=== EXERCISE AIM ===
Among the entries below, one stretch runs from the line that contains "[Hersmiles - Awesome" through the line that contains "Description (222, 710)". Repeat that stretch exactly, ends included, and only that.

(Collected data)
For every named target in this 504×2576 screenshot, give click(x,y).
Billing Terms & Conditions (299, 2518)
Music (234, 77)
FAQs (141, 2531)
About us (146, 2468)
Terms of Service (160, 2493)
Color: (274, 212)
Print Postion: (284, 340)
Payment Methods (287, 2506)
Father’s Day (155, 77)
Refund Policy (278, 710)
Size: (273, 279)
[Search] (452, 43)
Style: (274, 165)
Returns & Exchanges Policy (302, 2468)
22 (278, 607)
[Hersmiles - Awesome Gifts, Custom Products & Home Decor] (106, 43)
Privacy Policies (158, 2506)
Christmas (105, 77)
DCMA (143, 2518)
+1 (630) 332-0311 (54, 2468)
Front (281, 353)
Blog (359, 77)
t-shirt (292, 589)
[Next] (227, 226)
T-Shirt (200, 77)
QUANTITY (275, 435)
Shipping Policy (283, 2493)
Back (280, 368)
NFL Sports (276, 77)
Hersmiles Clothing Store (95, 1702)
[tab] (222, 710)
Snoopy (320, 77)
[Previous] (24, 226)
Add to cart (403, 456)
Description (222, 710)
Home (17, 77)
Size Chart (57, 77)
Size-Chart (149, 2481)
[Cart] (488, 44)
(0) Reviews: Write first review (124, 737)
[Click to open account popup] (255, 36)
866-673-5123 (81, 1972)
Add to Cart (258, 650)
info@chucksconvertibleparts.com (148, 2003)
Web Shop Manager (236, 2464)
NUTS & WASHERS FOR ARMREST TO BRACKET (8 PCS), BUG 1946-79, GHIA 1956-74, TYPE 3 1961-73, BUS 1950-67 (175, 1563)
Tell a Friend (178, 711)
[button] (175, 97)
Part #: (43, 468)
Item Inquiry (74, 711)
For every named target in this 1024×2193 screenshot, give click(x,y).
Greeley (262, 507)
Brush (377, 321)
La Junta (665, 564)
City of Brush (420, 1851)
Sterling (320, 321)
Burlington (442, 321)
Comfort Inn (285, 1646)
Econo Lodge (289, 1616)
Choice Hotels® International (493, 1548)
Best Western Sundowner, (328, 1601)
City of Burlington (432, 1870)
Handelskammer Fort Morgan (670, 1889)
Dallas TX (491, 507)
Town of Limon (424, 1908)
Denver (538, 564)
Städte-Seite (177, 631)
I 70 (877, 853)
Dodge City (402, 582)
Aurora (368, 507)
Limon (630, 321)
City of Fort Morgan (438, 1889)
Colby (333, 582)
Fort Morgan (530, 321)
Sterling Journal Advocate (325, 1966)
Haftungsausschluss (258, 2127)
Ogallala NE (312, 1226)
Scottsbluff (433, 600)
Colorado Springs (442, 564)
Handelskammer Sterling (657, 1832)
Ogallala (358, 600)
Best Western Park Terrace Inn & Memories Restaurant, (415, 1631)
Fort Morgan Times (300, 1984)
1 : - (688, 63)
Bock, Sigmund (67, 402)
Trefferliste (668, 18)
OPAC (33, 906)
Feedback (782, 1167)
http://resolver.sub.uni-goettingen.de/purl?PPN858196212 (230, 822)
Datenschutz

=== TASK OUTPUT ===
[Hersmiles - Awesome Gifts, Custom Products & Home Decor] (106, 43)
Privacy Policies (158, 2506)
Christmas (105, 77)
DCMA (143, 2518)
+1 (630) 332-0311 (54, 2468)
Front (281, 353)
Blog (359, 77)
t-shirt (292, 589)
[Next] (227, 226)
T-Shirt (200, 77)
QUANTITY (275, 435)
Shipping Policy (283, 2493)
Back (280, 368)
NFL Sports (276, 77)
Hersmiles Clothing Store (95, 1702)
[tab] (222, 710)
Snoopy (320, 77)
[Previous] (24, 226)
Add to cart (403, 456)
Description (222, 710)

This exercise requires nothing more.